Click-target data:
********************

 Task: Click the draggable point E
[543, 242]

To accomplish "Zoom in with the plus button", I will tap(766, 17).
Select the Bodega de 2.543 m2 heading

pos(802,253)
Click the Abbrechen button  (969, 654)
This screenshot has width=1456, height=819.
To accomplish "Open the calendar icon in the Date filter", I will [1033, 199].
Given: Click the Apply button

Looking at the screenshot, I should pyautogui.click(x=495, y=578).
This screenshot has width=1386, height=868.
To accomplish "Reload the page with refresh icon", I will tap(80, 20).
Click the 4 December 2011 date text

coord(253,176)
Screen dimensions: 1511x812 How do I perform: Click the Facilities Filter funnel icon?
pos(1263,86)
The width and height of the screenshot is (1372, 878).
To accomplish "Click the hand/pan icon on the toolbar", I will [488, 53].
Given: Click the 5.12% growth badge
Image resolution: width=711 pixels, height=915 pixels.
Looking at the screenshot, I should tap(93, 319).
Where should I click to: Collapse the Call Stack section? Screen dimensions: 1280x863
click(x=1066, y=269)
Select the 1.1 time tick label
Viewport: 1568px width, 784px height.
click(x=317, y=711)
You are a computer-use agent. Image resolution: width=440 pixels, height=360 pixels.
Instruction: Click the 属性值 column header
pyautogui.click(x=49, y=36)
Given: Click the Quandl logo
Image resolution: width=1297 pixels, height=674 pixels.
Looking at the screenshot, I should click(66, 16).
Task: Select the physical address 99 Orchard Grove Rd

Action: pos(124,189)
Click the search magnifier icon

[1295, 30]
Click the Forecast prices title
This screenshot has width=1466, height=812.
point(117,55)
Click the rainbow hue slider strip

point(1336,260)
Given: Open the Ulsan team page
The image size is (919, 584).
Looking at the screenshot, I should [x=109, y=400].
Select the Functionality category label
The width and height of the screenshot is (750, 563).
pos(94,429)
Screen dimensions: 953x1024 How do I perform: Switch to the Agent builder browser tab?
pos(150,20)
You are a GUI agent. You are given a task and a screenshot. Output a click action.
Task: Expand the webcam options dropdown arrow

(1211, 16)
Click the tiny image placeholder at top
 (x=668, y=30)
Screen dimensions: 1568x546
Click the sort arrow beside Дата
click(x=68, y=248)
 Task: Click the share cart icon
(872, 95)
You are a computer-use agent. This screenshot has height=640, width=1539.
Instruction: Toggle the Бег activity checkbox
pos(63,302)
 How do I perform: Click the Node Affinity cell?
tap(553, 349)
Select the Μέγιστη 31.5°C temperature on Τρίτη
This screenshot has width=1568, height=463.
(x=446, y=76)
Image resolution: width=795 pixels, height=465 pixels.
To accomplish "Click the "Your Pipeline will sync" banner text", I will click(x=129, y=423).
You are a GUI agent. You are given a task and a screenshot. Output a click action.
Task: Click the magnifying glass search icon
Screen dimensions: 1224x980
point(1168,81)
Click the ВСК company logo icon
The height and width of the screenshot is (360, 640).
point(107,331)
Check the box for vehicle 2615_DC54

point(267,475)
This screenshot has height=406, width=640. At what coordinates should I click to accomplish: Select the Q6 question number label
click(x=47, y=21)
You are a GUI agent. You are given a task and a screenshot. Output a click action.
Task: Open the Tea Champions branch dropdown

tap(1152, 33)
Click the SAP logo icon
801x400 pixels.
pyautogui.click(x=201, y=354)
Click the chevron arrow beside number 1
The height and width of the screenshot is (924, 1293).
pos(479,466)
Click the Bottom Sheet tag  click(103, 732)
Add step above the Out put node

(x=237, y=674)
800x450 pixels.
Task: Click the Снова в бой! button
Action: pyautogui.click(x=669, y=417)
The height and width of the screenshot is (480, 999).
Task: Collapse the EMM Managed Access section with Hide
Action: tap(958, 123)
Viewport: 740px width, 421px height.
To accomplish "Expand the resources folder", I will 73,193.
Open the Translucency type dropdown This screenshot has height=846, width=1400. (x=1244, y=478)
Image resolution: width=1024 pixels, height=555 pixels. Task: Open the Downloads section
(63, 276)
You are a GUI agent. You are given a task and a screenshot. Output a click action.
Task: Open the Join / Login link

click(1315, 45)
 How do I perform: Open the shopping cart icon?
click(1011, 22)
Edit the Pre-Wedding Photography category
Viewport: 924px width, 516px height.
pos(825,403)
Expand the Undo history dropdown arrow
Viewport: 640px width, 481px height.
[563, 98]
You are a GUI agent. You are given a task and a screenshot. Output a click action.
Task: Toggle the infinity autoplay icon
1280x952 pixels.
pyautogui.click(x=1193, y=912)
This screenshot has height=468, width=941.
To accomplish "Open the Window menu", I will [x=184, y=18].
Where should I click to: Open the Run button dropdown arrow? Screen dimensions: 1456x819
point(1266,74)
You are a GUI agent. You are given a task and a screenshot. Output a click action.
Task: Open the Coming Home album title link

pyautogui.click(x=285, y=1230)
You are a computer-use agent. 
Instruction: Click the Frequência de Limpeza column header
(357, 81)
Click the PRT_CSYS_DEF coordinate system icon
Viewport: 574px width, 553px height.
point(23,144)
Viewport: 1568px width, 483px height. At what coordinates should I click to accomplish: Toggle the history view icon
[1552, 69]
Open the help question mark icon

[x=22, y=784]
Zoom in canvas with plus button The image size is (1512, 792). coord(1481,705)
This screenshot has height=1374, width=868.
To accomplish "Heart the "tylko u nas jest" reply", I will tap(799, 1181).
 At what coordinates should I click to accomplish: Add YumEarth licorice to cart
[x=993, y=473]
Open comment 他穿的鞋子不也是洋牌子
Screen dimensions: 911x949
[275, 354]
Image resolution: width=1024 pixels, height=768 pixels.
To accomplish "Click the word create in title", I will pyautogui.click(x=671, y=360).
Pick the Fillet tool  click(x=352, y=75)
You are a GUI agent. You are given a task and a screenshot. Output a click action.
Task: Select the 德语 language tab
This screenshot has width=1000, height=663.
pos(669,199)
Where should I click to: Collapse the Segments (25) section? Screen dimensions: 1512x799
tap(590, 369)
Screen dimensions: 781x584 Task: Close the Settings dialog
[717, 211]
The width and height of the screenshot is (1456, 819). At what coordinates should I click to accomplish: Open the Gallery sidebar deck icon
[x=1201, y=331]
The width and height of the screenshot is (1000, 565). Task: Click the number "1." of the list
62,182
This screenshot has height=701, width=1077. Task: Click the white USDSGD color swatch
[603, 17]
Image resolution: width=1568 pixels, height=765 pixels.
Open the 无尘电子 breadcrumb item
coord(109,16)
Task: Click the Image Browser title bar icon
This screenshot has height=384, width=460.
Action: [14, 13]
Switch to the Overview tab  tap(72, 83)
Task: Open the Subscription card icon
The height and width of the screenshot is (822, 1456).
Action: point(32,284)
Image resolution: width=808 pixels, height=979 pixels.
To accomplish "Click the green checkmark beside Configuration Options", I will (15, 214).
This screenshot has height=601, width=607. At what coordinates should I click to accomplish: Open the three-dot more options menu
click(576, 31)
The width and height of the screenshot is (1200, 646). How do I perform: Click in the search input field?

********************

Exercise objective:
Reproduce all of the material above word for word, keeping every line unchanged.

Reply to the exercise:
 Task: Click the draggable point E
[543, 242]

To accomplish "Zoom in with the plus button", I will tap(766, 17).
Select the Bodega de 2.543 m2 heading

pos(802,253)
Click the Abbrechen button  (969, 654)
This screenshot has width=1456, height=819.
To accomplish "Open the calendar icon in the Date filter", I will [1033, 199].
Given: Click the Apply button

Looking at the screenshot, I should pyautogui.click(x=495, y=578).
This screenshot has width=1386, height=868.
To accomplish "Reload the page with refresh icon", I will tap(80, 20).
Click the 4 December 2011 date text

coord(253,176)
Screen dimensions: 1511x812 How do I perform: Click the Facilities Filter funnel icon?
pos(1263,86)
The width and height of the screenshot is (1372, 878).
To accomplish "Click the hand/pan icon on the toolbar", I will [488, 53].
Given: Click the 5.12% growth badge
Image resolution: width=711 pixels, height=915 pixels.
Looking at the screenshot, I should tap(93, 319).
Where should I click to: Collapse the Call Stack section? Screen dimensions: 1280x863
click(x=1066, y=269)
Select the 1.1 time tick label
Viewport: 1568px width, 784px height.
click(x=317, y=711)
You are a computer-use agent. Image resolution: width=440 pixels, height=360 pixels.
Instruction: Click the 属性值 column header
pyautogui.click(x=49, y=36)
Given: Click the Quandl logo
Image resolution: width=1297 pixels, height=674 pixels.
Looking at the screenshot, I should click(66, 16).
Task: Select the physical address 99 Orchard Grove Rd

Action: pos(124,189)
Click the search magnifier icon

[1295, 30]
Click the Forecast prices title
This screenshot has width=1466, height=812.
point(117,55)
Click the rainbow hue slider strip

point(1336,260)
Given: Open the Ulsan team page
The image size is (919, 584).
Looking at the screenshot, I should [x=109, y=400].
Select the Functionality category label
The width and height of the screenshot is (750, 563).
pos(94,429)
Screen dimensions: 953x1024 How do I perform: Switch to the Agent builder browser tab?
pos(150,20)
You are a GUI agent. You are given a task and a screenshot. Output a click action.
Task: Expand the webcam options dropdown arrow

(1211, 16)
Click the tiny image placeholder at top
 (x=668, y=30)
Screen dimensions: 1568x546
Click the sort arrow beside Дата
click(x=68, y=248)
 Task: Click the share cart icon
(872, 95)
You are a computer-use agent. This screenshot has height=640, width=1539.
Instruction: Toggle the Бег activity checkbox
pos(63,302)
 How do I perform: Click the Node Affinity cell?
tap(553, 349)
Select the Μέγιστη 31.5°C temperature on Τρίτη
This screenshot has width=1568, height=463.
(x=446, y=76)
Image resolution: width=795 pixels, height=465 pixels.
To accomplish "Click the "Your Pipeline will sync" banner text", I will click(x=129, y=423).
You are a GUI agent. You are given a task and a screenshot. Output a click action.
Task: Click the magnifying glass search icon
Screen dimensions: 1224x980
point(1168,81)
Click the ВСК company logo icon
The height and width of the screenshot is (360, 640).
point(107,331)
Check the box for vehicle 2615_DC54

point(267,475)
This screenshot has height=406, width=640. At what coordinates should I click to accomplish: Select the Q6 question number label
click(x=47, y=21)
You are a GUI agent. You are given a task and a screenshot. Output a click action.
Task: Open the Tea Champions branch dropdown

tap(1152, 33)
Click the SAP logo icon
801x400 pixels.
pyautogui.click(x=201, y=354)
Click the chevron arrow beside number 1
The height and width of the screenshot is (924, 1293).
pos(479,466)
Click the Bottom Sheet tag  click(103, 732)
Add step above the Out put node

(x=237, y=674)
800x450 pixels.
Task: Click the Снова в бой! button
Action: pyautogui.click(x=669, y=417)
The height and width of the screenshot is (480, 999).
Task: Collapse the EMM Managed Access section with Hide
Action: tap(958, 123)
Viewport: 740px width, 421px height.
To accomplish "Expand the resources folder", I will 73,193.
Open the Translucency type dropdown This screenshot has height=846, width=1400. (x=1244, y=478)
Image resolution: width=1024 pixels, height=555 pixels. Task: Open the Downloads section
(63, 276)
You are a GUI agent. You are given a task and a screenshot. Output a click action.
Task: Open the Join / Login link

click(1315, 45)
 How do I perform: Open the shopping cart icon?
click(1011, 22)
Edit the Pre-Wedding Photography category
Viewport: 924px width, 516px height.
pos(825,403)
Expand the Undo history dropdown arrow
Viewport: 640px width, 481px height.
[563, 98]
You are a GUI agent. You are given a task and a screenshot. Output a click action.
Task: Toggle the infinity autoplay icon
1280x952 pixels.
pyautogui.click(x=1193, y=912)
This screenshot has height=468, width=941.
To accomplish "Open the Window menu", I will [x=184, y=18].
Where should I click to: Open the Run button dropdown arrow? Screen dimensions: 1456x819
point(1266,74)
You are a GUI agent. You are given a task and a screenshot. Output a click action.
Task: Open the Coming Home album title link

pyautogui.click(x=285, y=1230)
You are a computer-use agent. 
Instruction: Click the Frequência de Limpeza column header
(357, 81)
Click the PRT_CSYS_DEF coordinate system icon
Viewport: 574px width, 553px height.
point(23,144)
Viewport: 1568px width, 483px height. At what coordinates should I click to accomplish: Toggle the history view icon
[1552, 69]
Open the help question mark icon

[x=22, y=784]
Zoom in canvas with plus button The image size is (1512, 792). coord(1481,705)
This screenshot has height=1374, width=868.
To accomplish "Heart the "tylko u nas jest" reply", I will tap(799, 1181).
 At what coordinates should I click to accomplish: Add YumEarth licorice to cart
[x=993, y=473]
Open comment 他穿的鞋子不也是洋牌子
Screen dimensions: 911x949
[275, 354]
Image resolution: width=1024 pixels, height=768 pixels.
To accomplish "Click the word create in title", I will pyautogui.click(x=671, y=360).
Pick the Fillet tool  click(x=352, y=75)
You are a GUI agent. You are given a task and a screenshot. Output a click action.
Task: Select the 德语 language tab
This screenshot has width=1000, height=663.
pos(669,199)
Where should I click to: Collapse the Segments (25) section? Screen dimensions: 1512x799
tap(590, 369)
Screen dimensions: 781x584 Task: Close the Settings dialog
[717, 211]
The width and height of the screenshot is (1456, 819). At what coordinates should I click to accomplish: Open the Gallery sidebar deck icon
[x=1201, y=331]
The width and height of the screenshot is (1000, 565). Task: Click the number "1." of the list
62,182
This screenshot has height=701, width=1077. Task: Click the white USDSGD color swatch
[603, 17]
Image resolution: width=1568 pixels, height=765 pixels.
Open the 无尘电子 breadcrumb item
coord(109,16)
Task: Click the Image Browser title bar icon
This screenshot has height=384, width=460.
Action: [14, 13]
Switch to the Overview tab  tap(72, 83)
Task: Open the Subscription card icon
The height and width of the screenshot is (822, 1456).
Action: point(32,284)
Image resolution: width=808 pixels, height=979 pixels.
To accomplish "Click the green checkmark beside Configuration Options", I will (15, 214).
This screenshot has height=601, width=607. At what coordinates should I click to accomplish: Open the three-dot more options menu
click(576, 31)
The width and height of the screenshot is (1200, 646). How do I perform: Click in the search input field?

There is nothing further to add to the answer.